Abstract

ON-OFF direction-selective ganglion cells in rabbit retina have bistratified dendritic arbors that are formed by contributions from three or four primary dendrites and their dependent branches (dendritic systems). Most dendritic systems contribute to both branching planes, but some are confined to a single plane. The way in which dendritic systems combine to form the branching planes varies from cell to cell, but the dendritic systems always produce a non-overlapping tiling of the planes having a distinctive mesh-like appearance. This mesh-like pattern appears to be produced primarily by a large number of branches that terminate close to the cell somata. Despite clear differences in the detailed construction of the dendritic arbors, quantitative morphological attributes vary primarily with overall size, and the variation is nearly isometric. We therefore regard these cells as isomorphic, in the sense that they have developed according to the same rather liberal rules for dendritic growth.
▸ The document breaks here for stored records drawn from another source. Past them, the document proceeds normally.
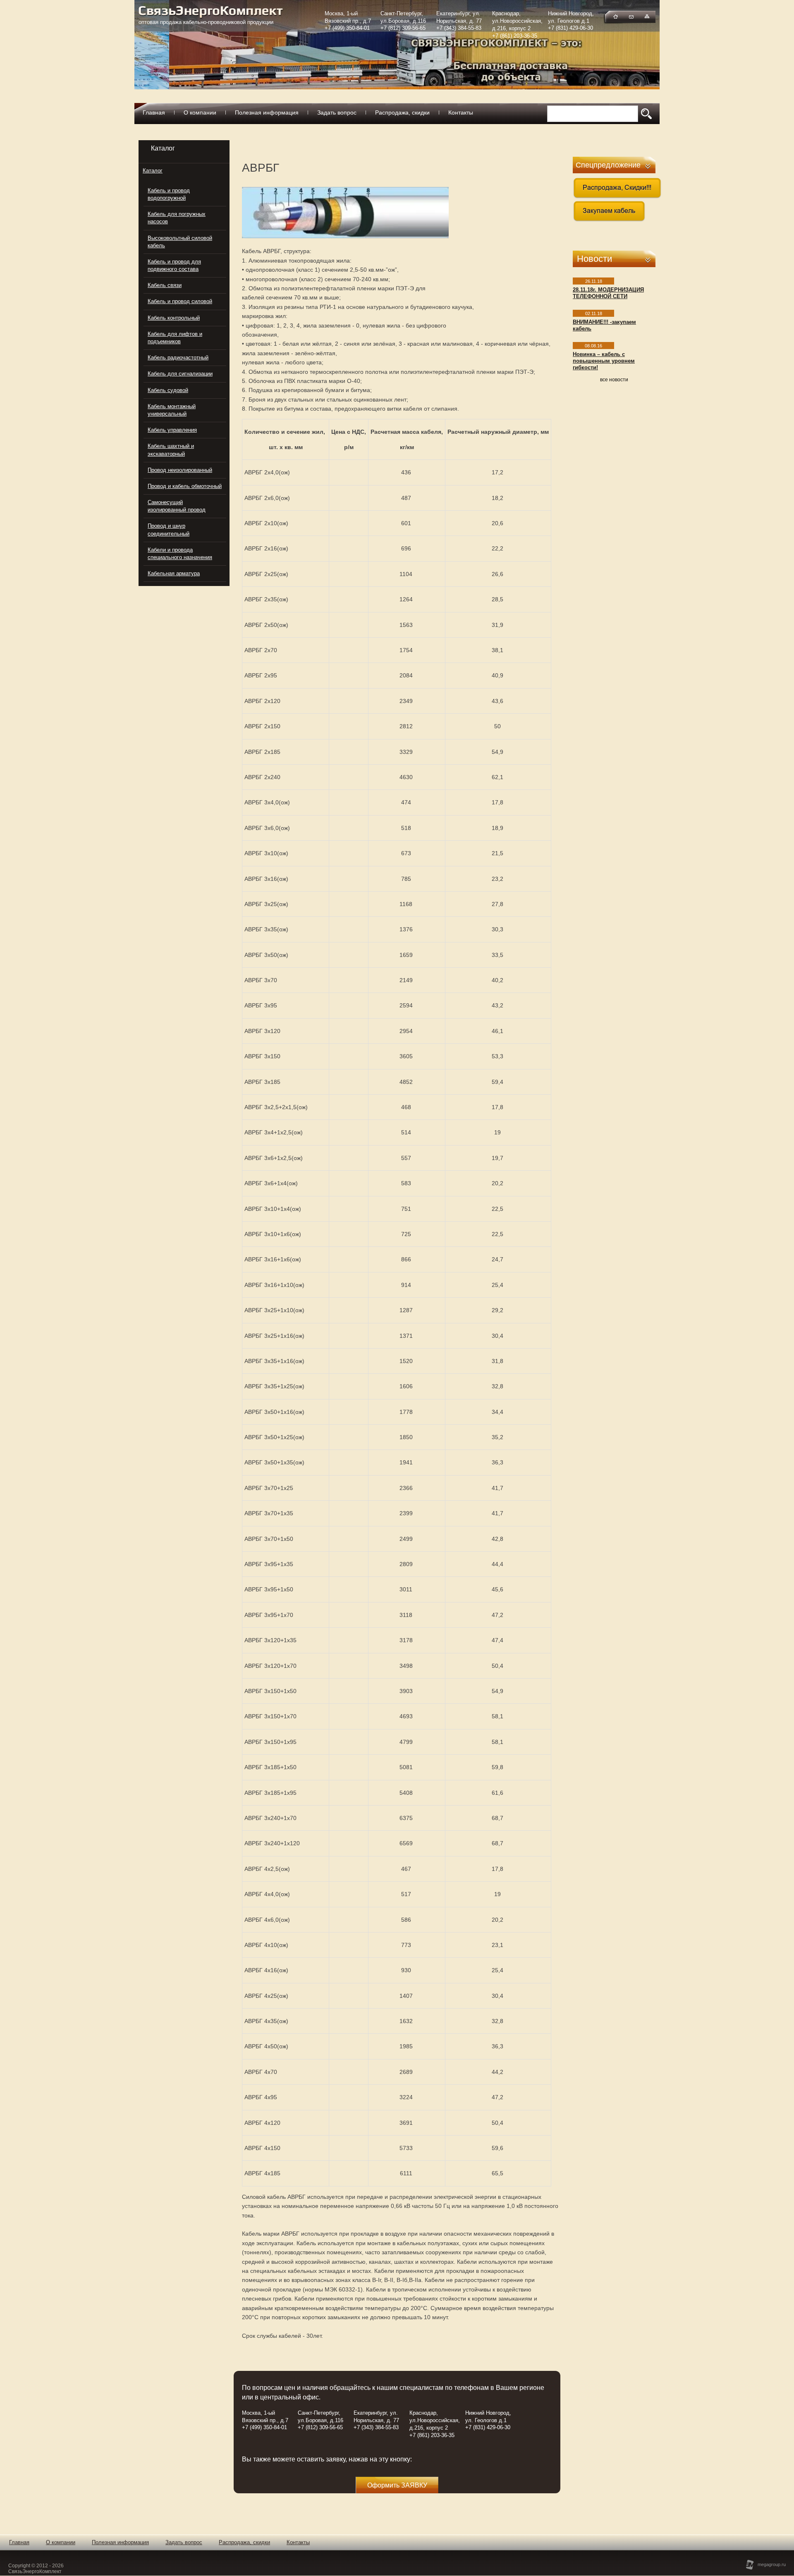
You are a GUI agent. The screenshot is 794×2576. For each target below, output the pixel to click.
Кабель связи (165, 285)
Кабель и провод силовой (180, 301)
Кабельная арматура (174, 573)
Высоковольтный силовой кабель (180, 242)
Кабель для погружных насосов (177, 218)
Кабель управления (172, 430)
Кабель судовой (168, 390)
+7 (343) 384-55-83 (458, 28)
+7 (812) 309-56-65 (403, 28)
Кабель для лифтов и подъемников (175, 337)
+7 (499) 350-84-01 (347, 28)
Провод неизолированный (180, 470)
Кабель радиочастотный (178, 357)
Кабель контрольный (174, 318)
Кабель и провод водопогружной (169, 194)
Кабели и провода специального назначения (180, 553)
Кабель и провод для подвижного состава (174, 265)
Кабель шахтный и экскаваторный (171, 450)
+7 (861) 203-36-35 (514, 36)
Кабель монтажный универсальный (172, 410)
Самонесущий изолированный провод (177, 506)
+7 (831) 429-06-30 (570, 28)
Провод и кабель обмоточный (185, 486)
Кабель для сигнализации (180, 374)
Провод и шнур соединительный (168, 529)
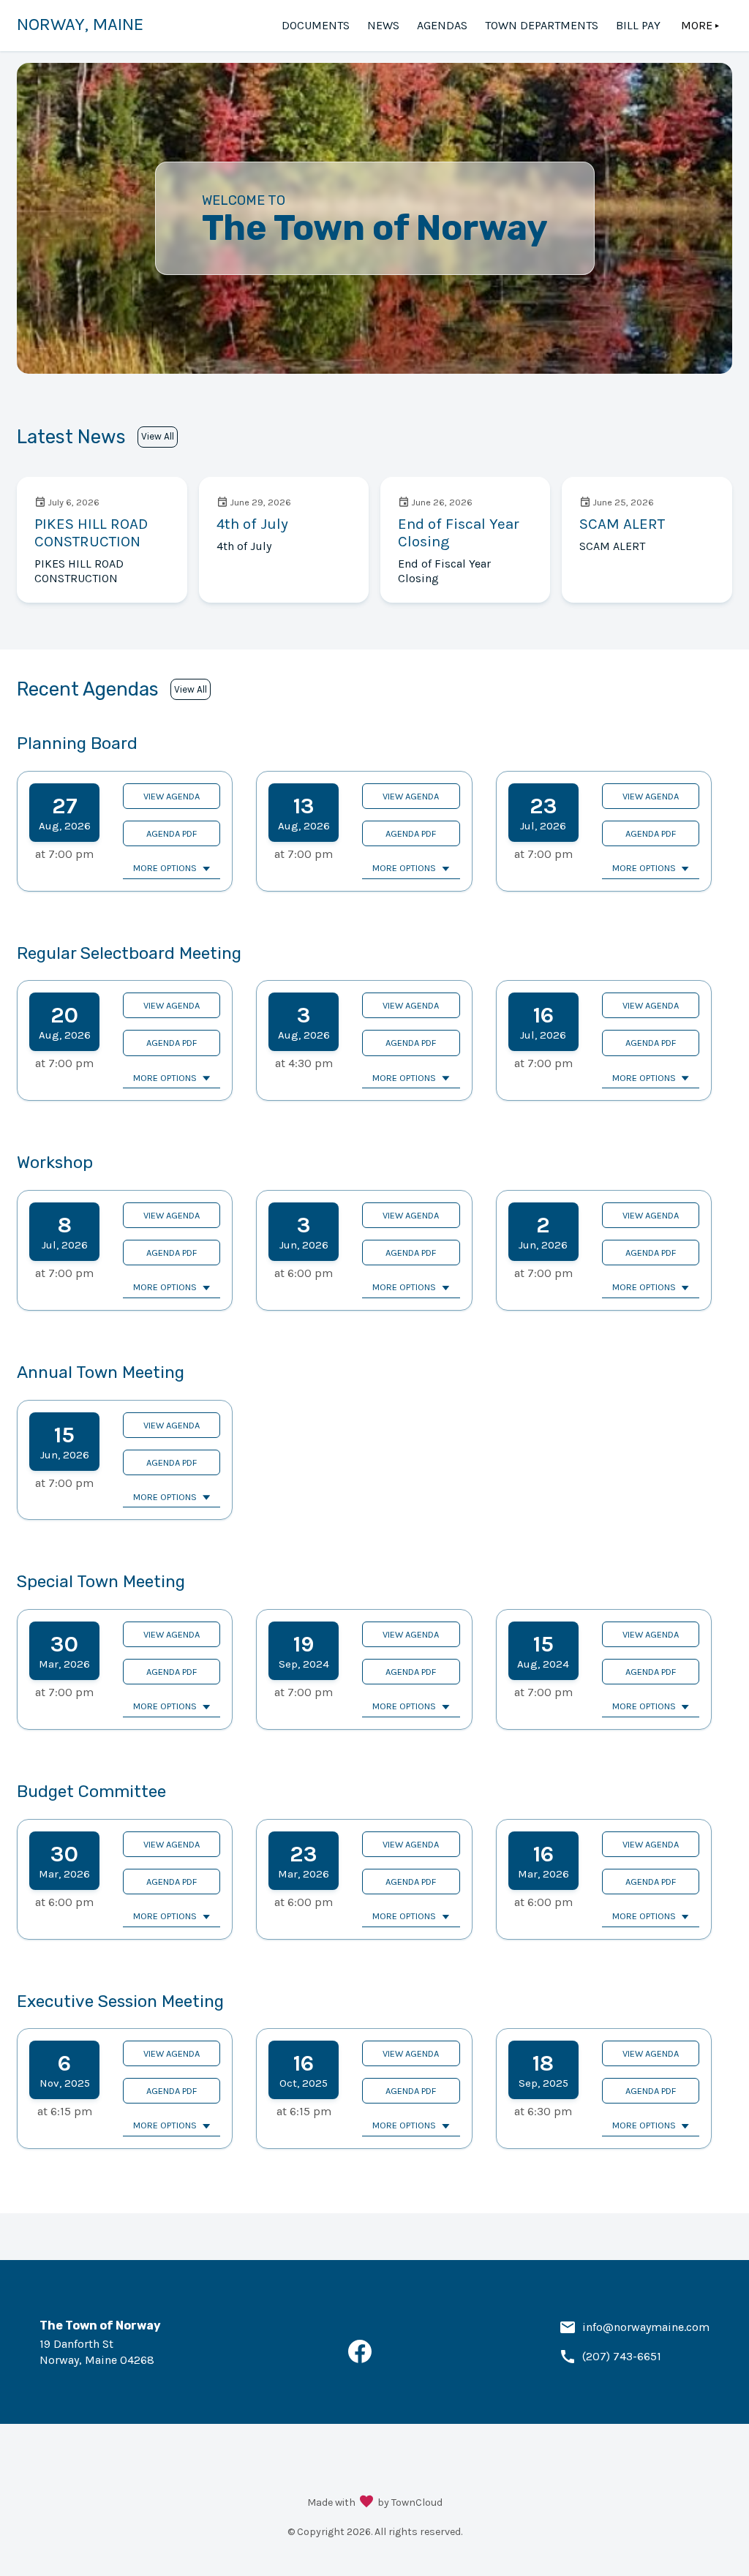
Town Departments (541, 25)
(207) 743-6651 (621, 2356)
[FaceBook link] (360, 2359)
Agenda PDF (171, 833)
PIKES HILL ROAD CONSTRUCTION (91, 532)
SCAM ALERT (622, 523)
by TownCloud (410, 2502)
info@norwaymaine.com (646, 2327)
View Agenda (171, 796)
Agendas (442, 25)
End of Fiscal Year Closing (458, 532)
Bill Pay (638, 25)
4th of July (252, 523)
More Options (165, 867)
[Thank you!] (366, 2503)
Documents (316, 25)
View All (157, 436)
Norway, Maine (80, 24)
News (383, 25)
More importantly, however, we have not found any morphological feature that is correlated with the cells' preferred response directions. We conclude that the distinctive dendritic architecture of these cells is related to general requirements for dense, uniform sampling from specific input arrays, and not direction-selectivity per se. The most important rules governing the branching pattern of the ON-OFF direction-selective cells may be related to territoriality, wherein dendrites, dendritic systems, and cells of the same type establish non-overlapping domains.